Emerging and Future Threats
What other attack vectors concern you beyond policy puppetry?
Indirect prompt injections are particularly concerning. These don’t come directly from user input but from:
- Malicious content within documents retrieved by a RAG system
- Instructions hidden in emails processed by an AI assistant
- Malicious code or prompts in the descriptions or outputs of tools/APIs that an agent interacts with
- Data ingested from web searches or bug report tools
As agentic LLMs gain more tool use capabilities, a poisoned input (like a bug report) could trigger an agent to email proprietary data to an attacker. The impact of these attacks increases dramatically as models gain more agentic capabilities and interact with more external systems.
What do you predict will happen next in the AI security defense landscape?

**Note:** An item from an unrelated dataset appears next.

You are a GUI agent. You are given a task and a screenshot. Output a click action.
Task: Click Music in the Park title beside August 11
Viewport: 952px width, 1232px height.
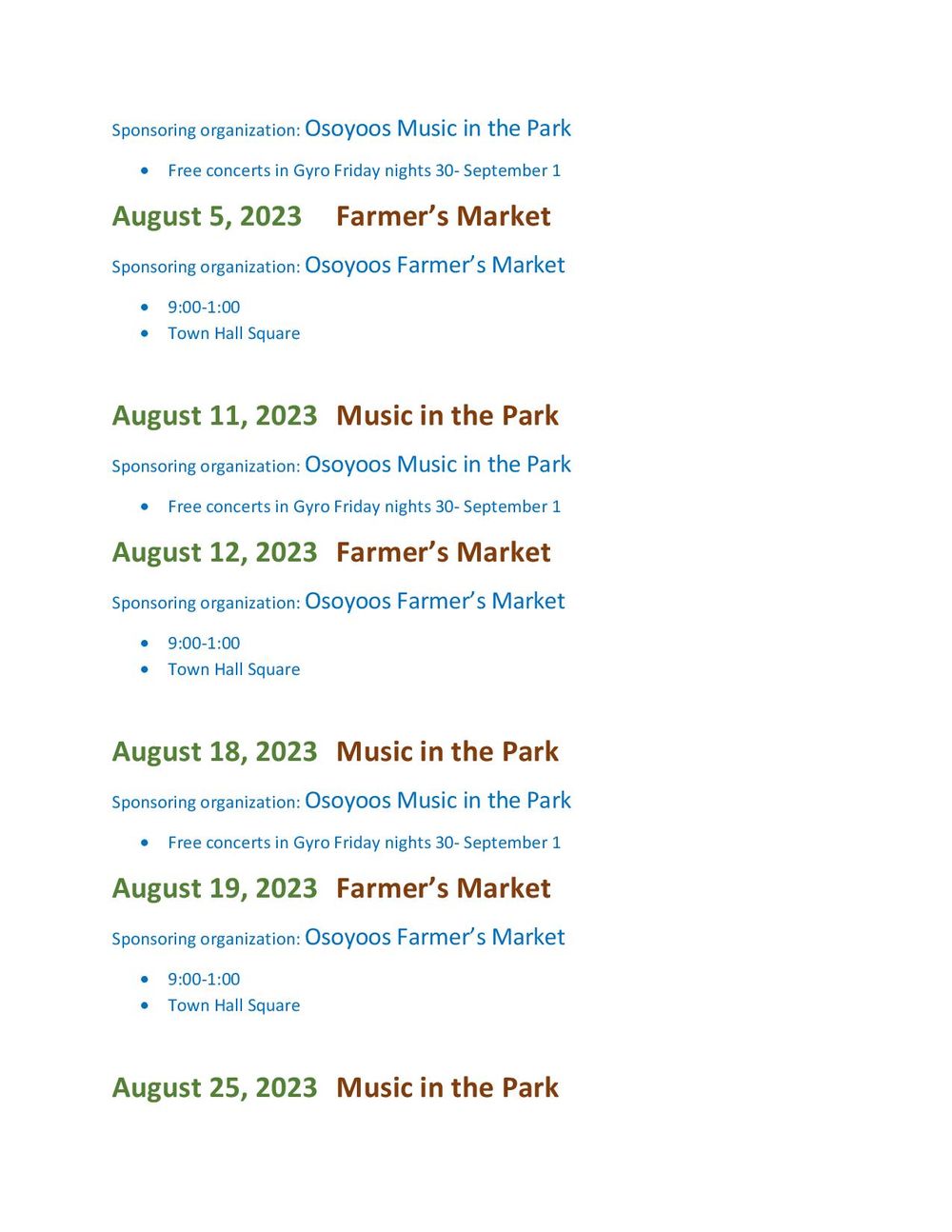point(447,416)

In the coming months, we’ll likely see:
- Dedicated detectors for structured-policy exploits
- Wider use of automated red-team agents
- Stricter supply-chain validation for open checkpoints
- More collaborative “AI alignment platforms” so legal, security, and product teams can sign off on hardening before a bot ships
- Better incident response playbooks for AI systems, as current ones are lagging behind the rapidly evolving technology
There’s a significant gap between rapid prototyping (days) and proper security hardening (weeks), creating pressure to launch before security testing is complete. Better interdisciplinary collaboration between technical teams, legal, compliance, and security will be crucial for responsible AI deployment.